═════ Material supplied ═════
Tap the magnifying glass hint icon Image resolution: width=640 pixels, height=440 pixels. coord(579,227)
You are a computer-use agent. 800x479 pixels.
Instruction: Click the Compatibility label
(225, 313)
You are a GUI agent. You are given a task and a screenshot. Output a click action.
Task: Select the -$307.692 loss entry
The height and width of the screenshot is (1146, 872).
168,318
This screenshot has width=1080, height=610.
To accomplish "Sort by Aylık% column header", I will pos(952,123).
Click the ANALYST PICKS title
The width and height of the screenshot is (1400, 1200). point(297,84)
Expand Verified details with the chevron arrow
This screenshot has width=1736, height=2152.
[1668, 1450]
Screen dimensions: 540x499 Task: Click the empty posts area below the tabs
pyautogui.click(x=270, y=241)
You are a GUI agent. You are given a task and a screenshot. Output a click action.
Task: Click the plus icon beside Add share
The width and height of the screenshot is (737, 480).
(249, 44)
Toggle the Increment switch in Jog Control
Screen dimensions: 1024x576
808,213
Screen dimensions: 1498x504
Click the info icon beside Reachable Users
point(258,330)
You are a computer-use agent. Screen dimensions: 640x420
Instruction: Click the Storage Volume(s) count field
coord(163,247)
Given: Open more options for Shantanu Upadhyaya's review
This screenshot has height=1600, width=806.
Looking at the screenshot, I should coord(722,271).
═════
→ Problem description
Scan the records above for the lines holding "Click the ANALYST PICKS title" and "Task: Click the plus icon beside Add share". Transcribe those two and every line between them word for word, and no others.

→ Answer box
Click the ANALYST PICKS title
The width and height of the screenshot is (1400, 1200). point(297,84)
Expand Verified details with the chevron arrow
This screenshot has width=1736, height=2152.
[1668, 1450]
Screen dimensions: 540x499 Task: Click the empty posts area below the tabs
pyautogui.click(x=270, y=241)
You are a GUI agent. You are given a task and a screenshot. Output a click action.
Task: Click the plus icon beside Add share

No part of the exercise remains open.